Equipamento utiliza um dispositivo eletrônico que calcula a posição a Sol

Um sistema mais eficiente de geração de energia solar foi criado pela Unesp. Trata-se de placas solares móveis, capazes de acompanhar a posição dos raios solares durante o ano. Novidade que, se chegar ao mercado, poderá movimentar o setor e trazer benefícios energéticos e ambientais.

O modelo foi desenvolvido pelo professor da Faculdade de Engenharia da Unesp (FEB), Alceu Ferreira Alves, e teve origem a partir de uma pesquisa para sua tese de doutorado. O estudo contou com o financiamento da Fundação de Amparo à Pesquisa no Estado de São Paulo (Fapesp) e da Fundação para o Desenvolvimento da Unesp (Fundunesp).

A placa móvel utiliza um sistema mecânico para gerar os movimentos e um dispositivo eletrônico que calcula a posição do Sol e envia os comandos para um conjunto de dois motores de passo. “A inclinação do painel é mantida constante ao longo do dia e há um movimento apenas do ângulo equivalente ao fuso-horário da Terra, ajustando a posição do painel a cada quatro minutos.
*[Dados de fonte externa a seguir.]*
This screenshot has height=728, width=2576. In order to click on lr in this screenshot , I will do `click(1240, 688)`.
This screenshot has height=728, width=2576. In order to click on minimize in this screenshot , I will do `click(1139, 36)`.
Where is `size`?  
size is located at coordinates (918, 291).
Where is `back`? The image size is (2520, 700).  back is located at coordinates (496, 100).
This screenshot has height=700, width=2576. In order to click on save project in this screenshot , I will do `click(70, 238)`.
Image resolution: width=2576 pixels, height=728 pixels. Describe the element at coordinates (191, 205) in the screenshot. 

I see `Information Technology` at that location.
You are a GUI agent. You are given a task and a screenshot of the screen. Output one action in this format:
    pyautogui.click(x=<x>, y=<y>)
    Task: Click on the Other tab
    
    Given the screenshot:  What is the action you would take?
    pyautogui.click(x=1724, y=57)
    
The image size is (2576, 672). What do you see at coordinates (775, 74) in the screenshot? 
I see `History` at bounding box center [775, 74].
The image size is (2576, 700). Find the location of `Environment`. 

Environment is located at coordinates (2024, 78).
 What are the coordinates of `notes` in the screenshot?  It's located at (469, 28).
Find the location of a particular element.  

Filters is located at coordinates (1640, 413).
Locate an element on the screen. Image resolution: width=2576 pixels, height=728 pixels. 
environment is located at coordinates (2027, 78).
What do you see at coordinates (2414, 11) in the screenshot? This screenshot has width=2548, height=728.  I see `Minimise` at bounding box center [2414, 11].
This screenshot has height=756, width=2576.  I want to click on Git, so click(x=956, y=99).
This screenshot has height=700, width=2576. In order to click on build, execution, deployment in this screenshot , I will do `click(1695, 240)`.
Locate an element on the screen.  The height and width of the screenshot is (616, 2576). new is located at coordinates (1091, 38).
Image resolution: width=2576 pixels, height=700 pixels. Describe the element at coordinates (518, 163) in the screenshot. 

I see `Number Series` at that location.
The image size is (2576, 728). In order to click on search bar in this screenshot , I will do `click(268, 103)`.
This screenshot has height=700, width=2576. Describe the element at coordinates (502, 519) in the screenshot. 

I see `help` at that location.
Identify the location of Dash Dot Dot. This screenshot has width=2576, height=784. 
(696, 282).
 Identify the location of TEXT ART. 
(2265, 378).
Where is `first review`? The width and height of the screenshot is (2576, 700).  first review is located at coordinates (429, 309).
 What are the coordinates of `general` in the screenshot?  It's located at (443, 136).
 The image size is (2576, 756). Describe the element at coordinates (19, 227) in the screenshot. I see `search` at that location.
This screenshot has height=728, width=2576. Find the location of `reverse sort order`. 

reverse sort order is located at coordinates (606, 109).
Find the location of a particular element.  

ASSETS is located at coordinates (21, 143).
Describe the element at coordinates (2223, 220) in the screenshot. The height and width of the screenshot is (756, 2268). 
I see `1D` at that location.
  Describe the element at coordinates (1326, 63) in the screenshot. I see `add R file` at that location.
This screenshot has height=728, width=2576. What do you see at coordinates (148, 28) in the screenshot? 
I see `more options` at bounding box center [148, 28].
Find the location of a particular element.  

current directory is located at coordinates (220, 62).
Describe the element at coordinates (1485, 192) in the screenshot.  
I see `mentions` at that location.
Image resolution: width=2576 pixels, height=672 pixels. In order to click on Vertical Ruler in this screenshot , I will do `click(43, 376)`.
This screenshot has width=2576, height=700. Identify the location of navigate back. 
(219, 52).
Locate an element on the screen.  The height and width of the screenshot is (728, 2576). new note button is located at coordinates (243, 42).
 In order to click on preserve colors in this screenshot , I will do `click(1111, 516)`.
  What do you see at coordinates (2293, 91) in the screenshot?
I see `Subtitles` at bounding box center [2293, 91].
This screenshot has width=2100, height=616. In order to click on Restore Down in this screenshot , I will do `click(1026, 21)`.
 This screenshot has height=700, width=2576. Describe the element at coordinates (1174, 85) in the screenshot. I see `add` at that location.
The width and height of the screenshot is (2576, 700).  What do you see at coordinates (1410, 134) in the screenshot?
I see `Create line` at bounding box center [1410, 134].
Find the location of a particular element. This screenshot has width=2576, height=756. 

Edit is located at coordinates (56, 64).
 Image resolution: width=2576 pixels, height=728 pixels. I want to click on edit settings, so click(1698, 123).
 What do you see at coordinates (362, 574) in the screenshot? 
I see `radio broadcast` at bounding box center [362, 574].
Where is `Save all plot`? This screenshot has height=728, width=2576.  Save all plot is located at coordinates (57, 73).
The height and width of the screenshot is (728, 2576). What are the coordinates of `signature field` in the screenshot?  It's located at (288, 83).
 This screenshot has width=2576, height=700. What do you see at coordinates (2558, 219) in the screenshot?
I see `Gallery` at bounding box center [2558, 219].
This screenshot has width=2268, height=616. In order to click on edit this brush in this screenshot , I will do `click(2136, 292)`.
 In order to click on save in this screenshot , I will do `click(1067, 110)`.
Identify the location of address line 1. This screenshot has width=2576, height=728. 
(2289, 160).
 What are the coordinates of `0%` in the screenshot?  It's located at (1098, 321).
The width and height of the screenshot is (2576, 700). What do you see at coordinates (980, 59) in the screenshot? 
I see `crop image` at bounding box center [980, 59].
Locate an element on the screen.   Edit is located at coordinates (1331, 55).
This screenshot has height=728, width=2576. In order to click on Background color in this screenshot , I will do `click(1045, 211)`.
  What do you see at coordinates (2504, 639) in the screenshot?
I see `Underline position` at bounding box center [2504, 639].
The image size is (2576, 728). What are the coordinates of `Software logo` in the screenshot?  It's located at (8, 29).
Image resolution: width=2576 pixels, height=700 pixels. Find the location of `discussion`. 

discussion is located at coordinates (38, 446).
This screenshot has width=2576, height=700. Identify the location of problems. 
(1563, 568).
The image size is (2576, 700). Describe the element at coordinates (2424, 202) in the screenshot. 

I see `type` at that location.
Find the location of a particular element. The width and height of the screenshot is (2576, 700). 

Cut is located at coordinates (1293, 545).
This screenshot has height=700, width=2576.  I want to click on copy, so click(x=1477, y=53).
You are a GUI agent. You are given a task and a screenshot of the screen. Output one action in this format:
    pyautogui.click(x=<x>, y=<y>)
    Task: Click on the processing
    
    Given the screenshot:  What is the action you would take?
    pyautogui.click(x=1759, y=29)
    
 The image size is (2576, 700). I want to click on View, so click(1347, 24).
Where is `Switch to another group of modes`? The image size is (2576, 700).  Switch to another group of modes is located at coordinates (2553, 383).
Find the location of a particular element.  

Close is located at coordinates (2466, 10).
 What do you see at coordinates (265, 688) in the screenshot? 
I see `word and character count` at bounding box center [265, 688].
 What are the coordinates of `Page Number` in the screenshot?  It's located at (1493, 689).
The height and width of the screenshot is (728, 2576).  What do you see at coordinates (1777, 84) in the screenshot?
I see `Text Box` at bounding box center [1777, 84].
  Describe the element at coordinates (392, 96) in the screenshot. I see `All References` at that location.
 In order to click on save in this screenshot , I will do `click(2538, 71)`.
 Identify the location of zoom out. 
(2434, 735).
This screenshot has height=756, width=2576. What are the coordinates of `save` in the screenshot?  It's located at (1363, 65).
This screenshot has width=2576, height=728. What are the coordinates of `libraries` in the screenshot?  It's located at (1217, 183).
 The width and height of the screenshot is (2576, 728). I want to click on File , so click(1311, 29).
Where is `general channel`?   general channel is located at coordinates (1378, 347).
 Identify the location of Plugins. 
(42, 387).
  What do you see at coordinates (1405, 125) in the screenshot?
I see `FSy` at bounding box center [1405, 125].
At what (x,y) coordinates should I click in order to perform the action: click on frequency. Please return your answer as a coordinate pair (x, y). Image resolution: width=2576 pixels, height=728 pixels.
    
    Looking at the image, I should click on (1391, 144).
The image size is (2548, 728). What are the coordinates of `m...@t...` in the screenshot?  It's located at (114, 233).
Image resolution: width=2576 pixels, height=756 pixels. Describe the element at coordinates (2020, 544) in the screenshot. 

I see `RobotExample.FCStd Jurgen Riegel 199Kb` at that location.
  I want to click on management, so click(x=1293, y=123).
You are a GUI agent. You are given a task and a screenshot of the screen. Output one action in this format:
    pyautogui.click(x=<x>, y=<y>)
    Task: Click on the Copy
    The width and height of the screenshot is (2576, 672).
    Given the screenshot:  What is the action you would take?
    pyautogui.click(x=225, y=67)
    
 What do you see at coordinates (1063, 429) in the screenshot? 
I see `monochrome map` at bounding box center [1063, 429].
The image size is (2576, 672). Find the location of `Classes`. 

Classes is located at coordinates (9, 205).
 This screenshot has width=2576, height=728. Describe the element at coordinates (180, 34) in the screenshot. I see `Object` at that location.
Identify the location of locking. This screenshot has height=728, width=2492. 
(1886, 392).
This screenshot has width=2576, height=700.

A inclinação do painel só muda quando há uma diferença entre a posição real do painel e um ângulo de incidência superior a um grau, o que ocorre aproximadamente a cada quatro dias”, explica Alves.

A proposta do professor é voltada para aplicação em pequenas propriedades rurais isoladas, na construção de grandes parques fotovoltaicos, uso residencial em centros urbanos e na geração distribuída de eletricidade em conjunto com outras fontes de energia, como eólica, térmica, entre outras.

O novo sistema tem capacidade para produzir 53% mais energia se comparado a sistemas fotovoltaicos fixos, ou seja, o modelo da Unesp não consome muito da energia que produz. Vantagem que pode se transformar em retorno de capital, já que o custo 35,7% superior a um sistema convencional é compensado pela maior geração de energia elétrica. O seu encarecimento se deve ao alto custo de implantação e por causa do alto preço do silício, material utilizado para fabricar os painéis fotovoltaicos.

Por enquanto, apenas um protótipo de 50W foi construído. Porém, de acordo com o professor, a tecnologia permite que se construam usinas geradoras de qualquer potência, bastando apenas que se multipliquem o número de painéis instalados e o sistema de movimentação.

Entre as características que o diferenciam de outros sistemas comercializados hoje, estão a não utilização de sensores, o que diminui a possível interferência de sombras ou nuvens; o movimento de apenas um motor durante o dia, economizando parte da energia gerada; e o uso de motores de passo, em vez de motores de corrente contínua, o que torna o sistema mais simples e exclui a necessidade de retroalimentação.

Segundo Alves, o objetivo inicial não era comercial, mas, após a divulgação, foram recebidas algumas propostas de industrialização e comercialização, que estão sendo analisadas, visando à continuidade das pesquisas, para tornar o sistema ainda mais inteligente e viável.